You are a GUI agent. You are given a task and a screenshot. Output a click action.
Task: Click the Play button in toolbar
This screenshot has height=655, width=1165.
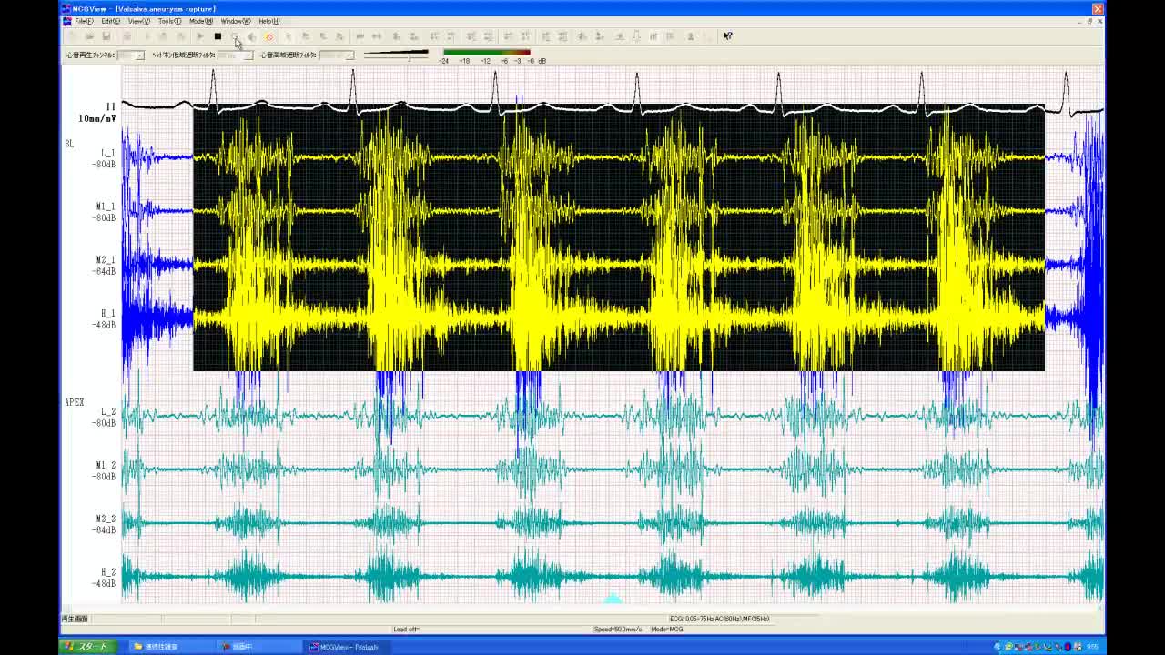(200, 36)
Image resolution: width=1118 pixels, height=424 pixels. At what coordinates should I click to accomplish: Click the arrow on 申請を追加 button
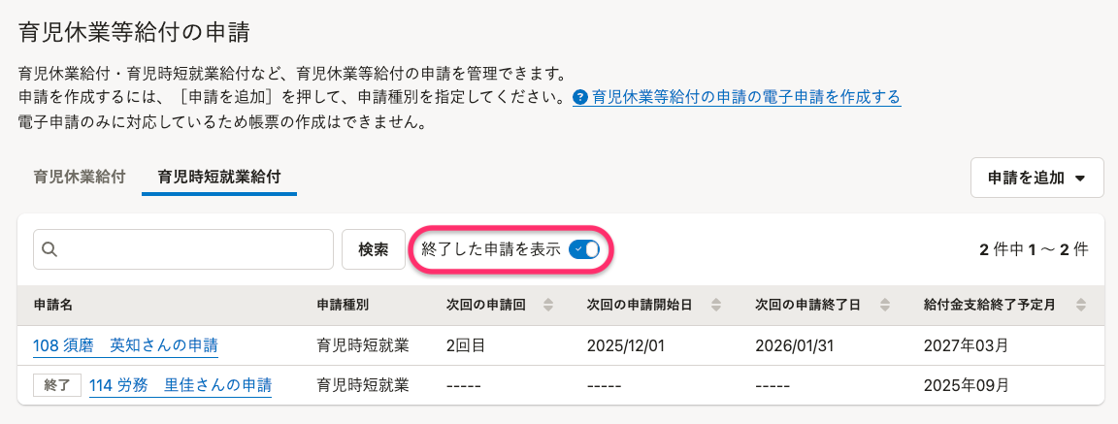coord(1079,179)
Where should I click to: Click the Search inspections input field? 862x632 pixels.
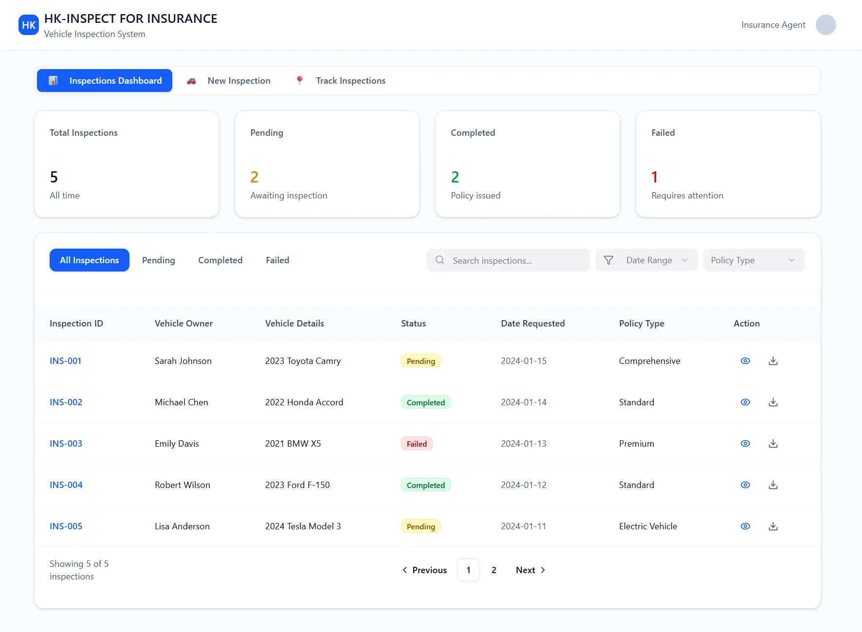tap(508, 260)
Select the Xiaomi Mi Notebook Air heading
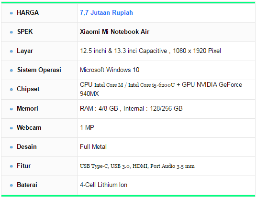The image size is (256, 197). (x=114, y=31)
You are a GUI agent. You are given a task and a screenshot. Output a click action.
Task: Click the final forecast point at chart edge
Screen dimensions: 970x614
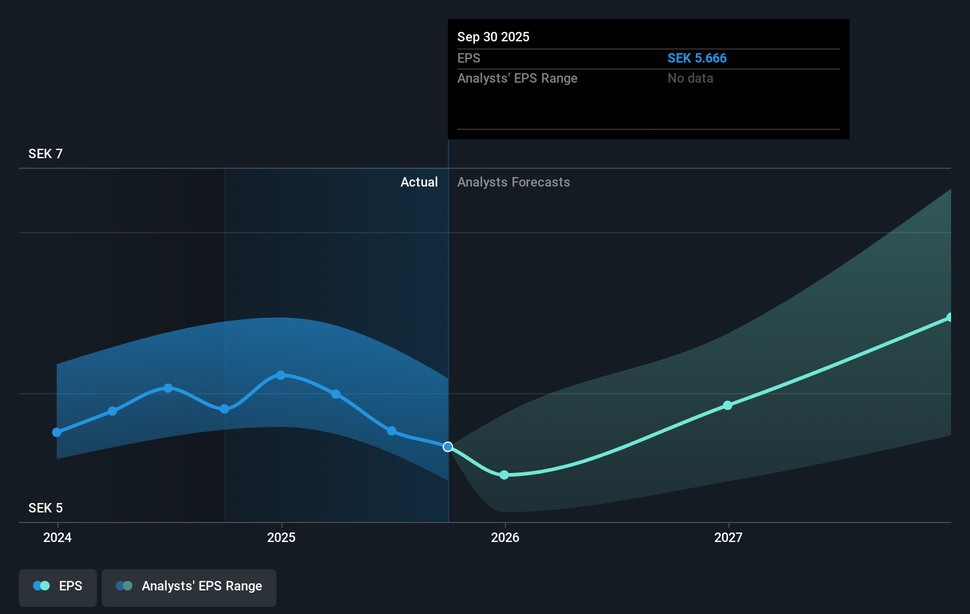[950, 318]
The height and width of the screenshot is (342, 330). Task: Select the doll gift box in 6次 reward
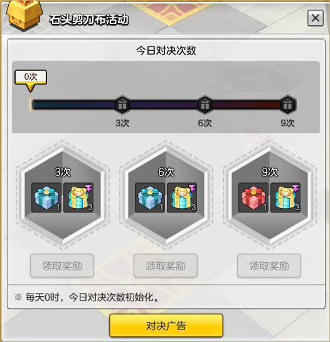tap(182, 197)
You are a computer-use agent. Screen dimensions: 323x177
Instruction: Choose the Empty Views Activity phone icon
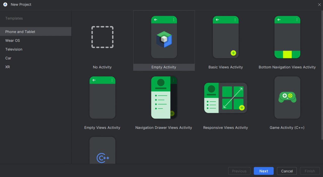pos(102,98)
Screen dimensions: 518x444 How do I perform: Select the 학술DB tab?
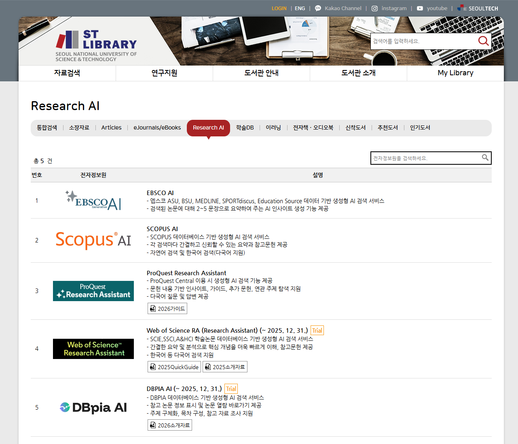coord(245,128)
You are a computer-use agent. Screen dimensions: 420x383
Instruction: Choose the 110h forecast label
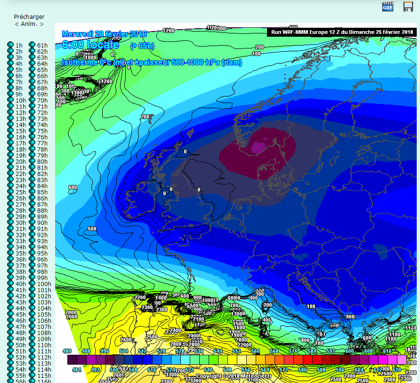tap(44, 345)
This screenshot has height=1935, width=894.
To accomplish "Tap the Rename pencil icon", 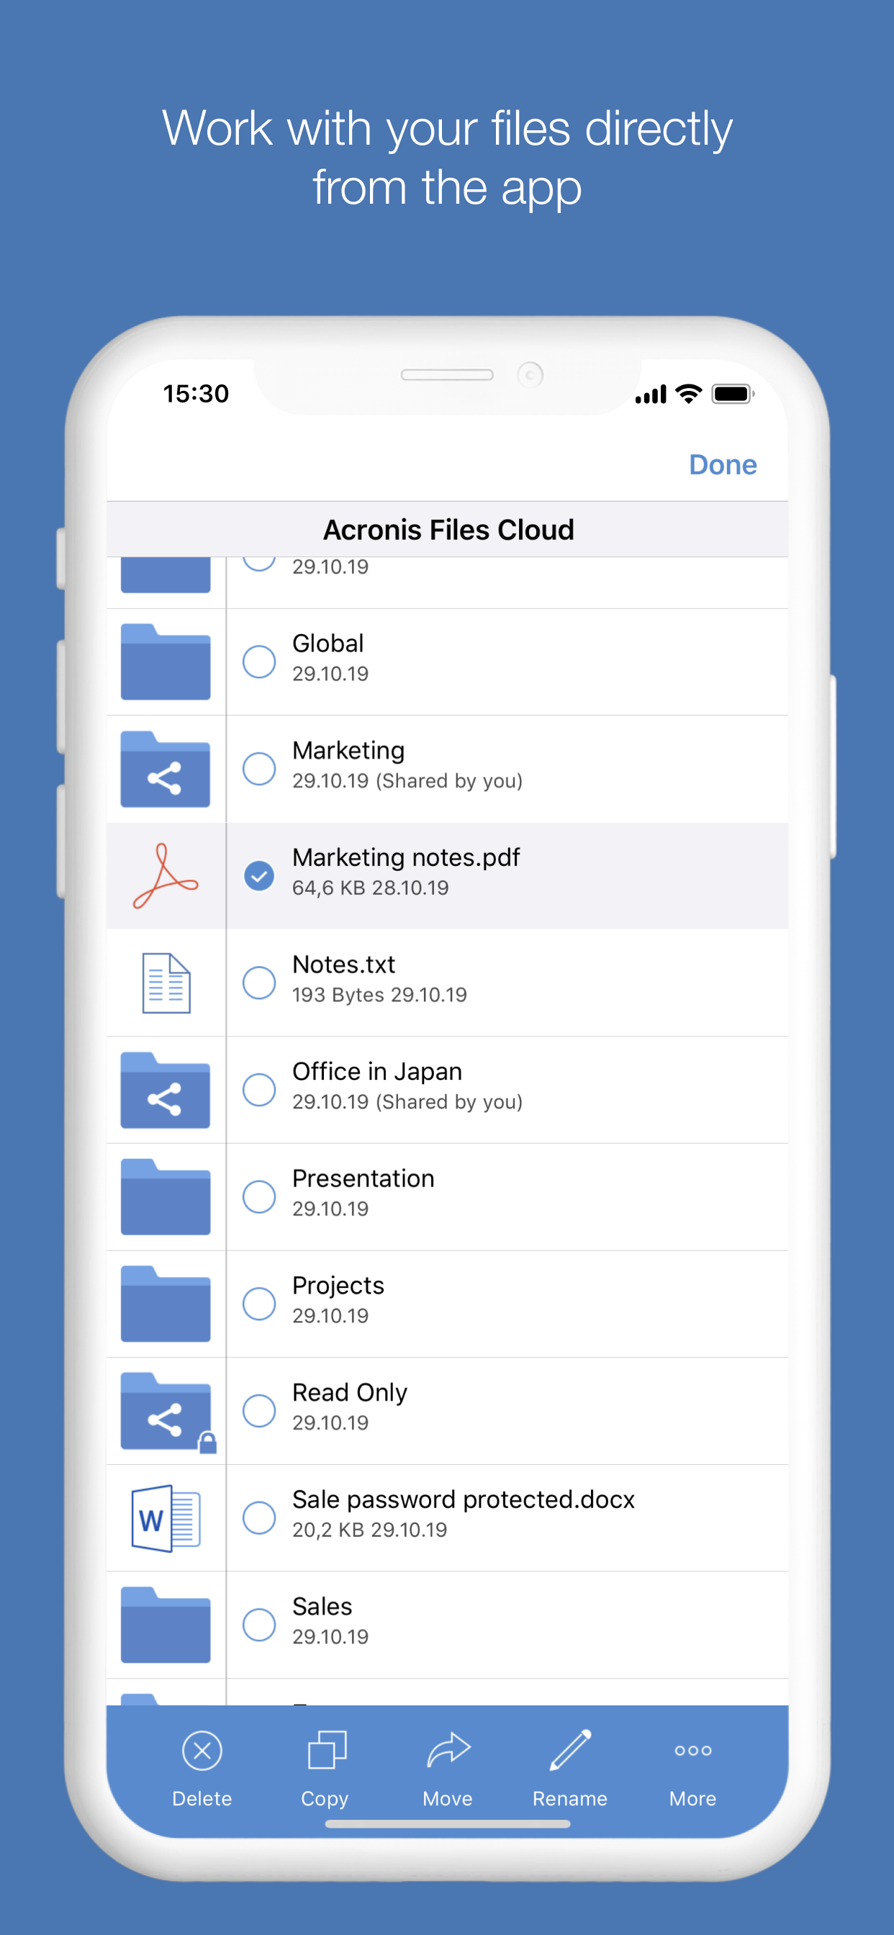I will pyautogui.click(x=570, y=1751).
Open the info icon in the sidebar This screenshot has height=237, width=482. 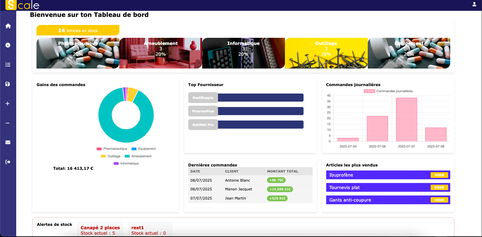8,45
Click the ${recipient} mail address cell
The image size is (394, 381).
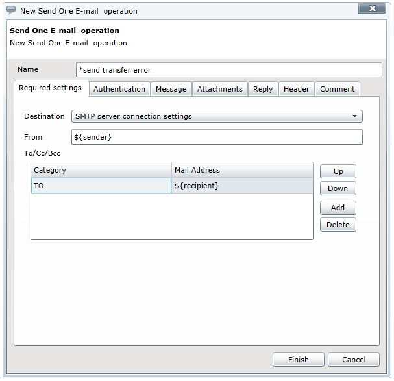[241, 186]
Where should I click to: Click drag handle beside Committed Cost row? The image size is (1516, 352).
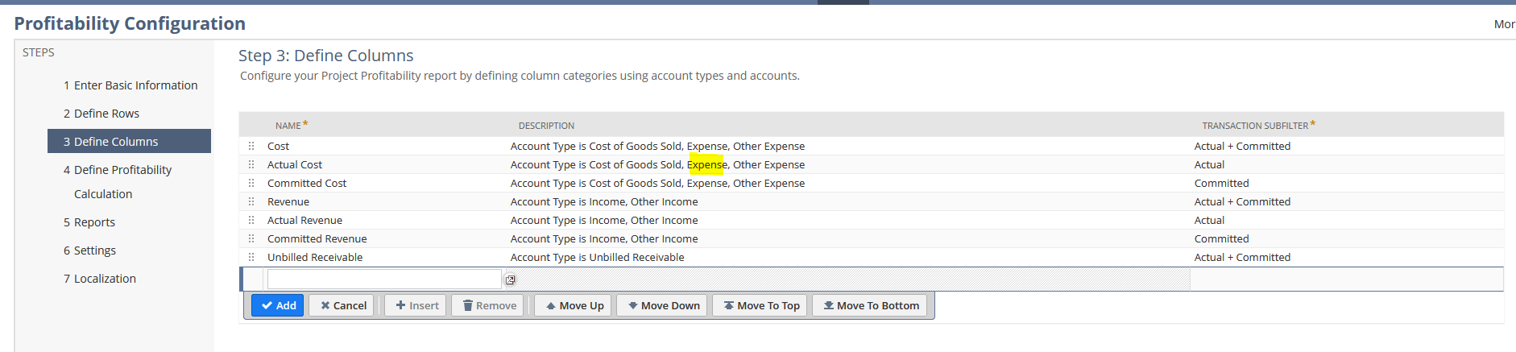click(x=251, y=183)
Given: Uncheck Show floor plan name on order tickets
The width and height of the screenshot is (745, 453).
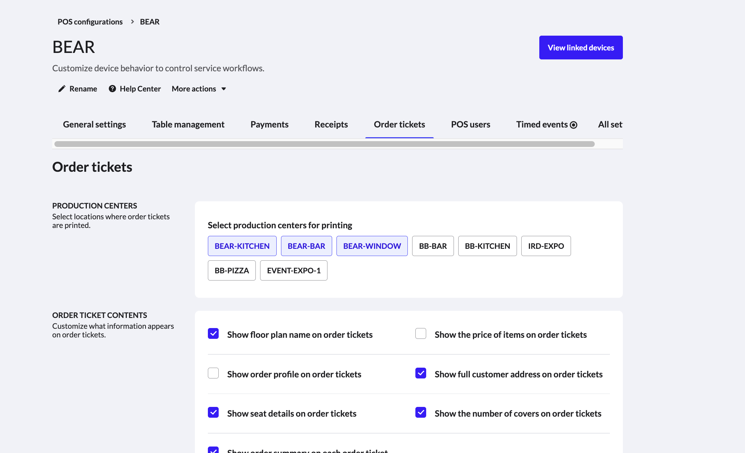Looking at the screenshot, I should (x=213, y=333).
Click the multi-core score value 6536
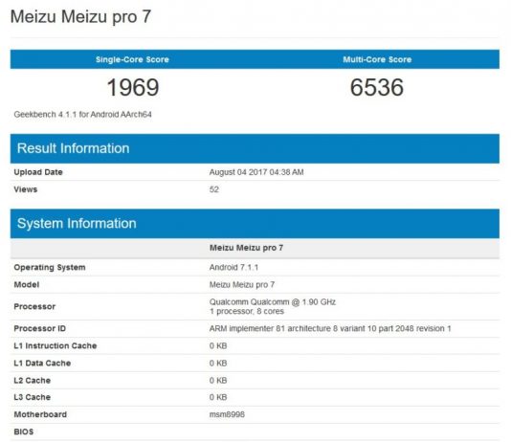This screenshot has height=442, width=511. [377, 87]
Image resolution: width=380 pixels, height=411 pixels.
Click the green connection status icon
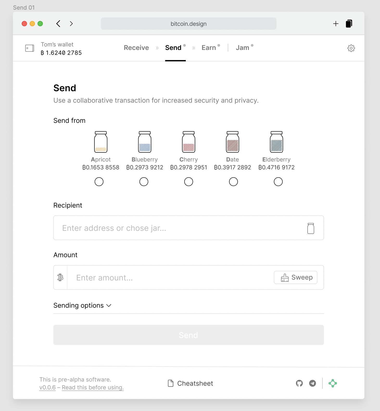coord(333,383)
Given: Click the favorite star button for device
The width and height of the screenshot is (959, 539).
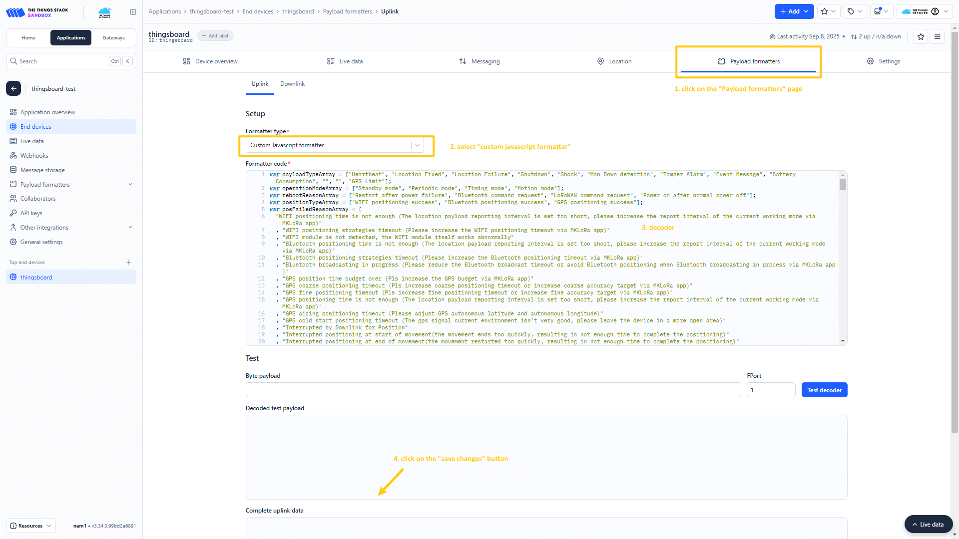Looking at the screenshot, I should click(x=921, y=36).
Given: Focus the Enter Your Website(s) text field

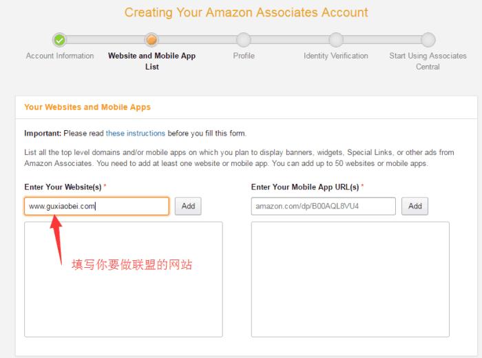Looking at the screenshot, I should pos(96,206).
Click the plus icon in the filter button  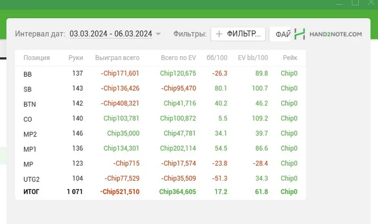pos(219,34)
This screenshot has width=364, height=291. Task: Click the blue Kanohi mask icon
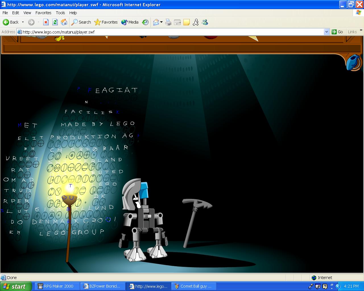click(x=353, y=62)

## Objective
Copy out word for word the part of the data that opens with the line containing "Image resolution: width=1118" and closes with the line containing "tap(182, 197)", including both of those lines. Leave the pictures out of your copy.

## Output for this exercise
Image resolution: width=1118 pixels, height=424 pixels. At what coordinates should I click to accomplish: Click the arrow on 申請を追加 button
coord(1079,179)
Where should I click to: Click the Search inspections input field? 862x632 pixels.
tap(508, 260)
Select the Xiaomi Mi Notebook Air heading
The image size is (256, 197). (x=114, y=31)
You are a GUI agent. You are given a task and a screenshot. Output a click action.
Task: Click the final forecast point at chart edge
Screen dimensions: 970x614
[950, 318]
The height and width of the screenshot is (342, 330). Task: Select the doll gift box in 6次 reward
tap(182, 197)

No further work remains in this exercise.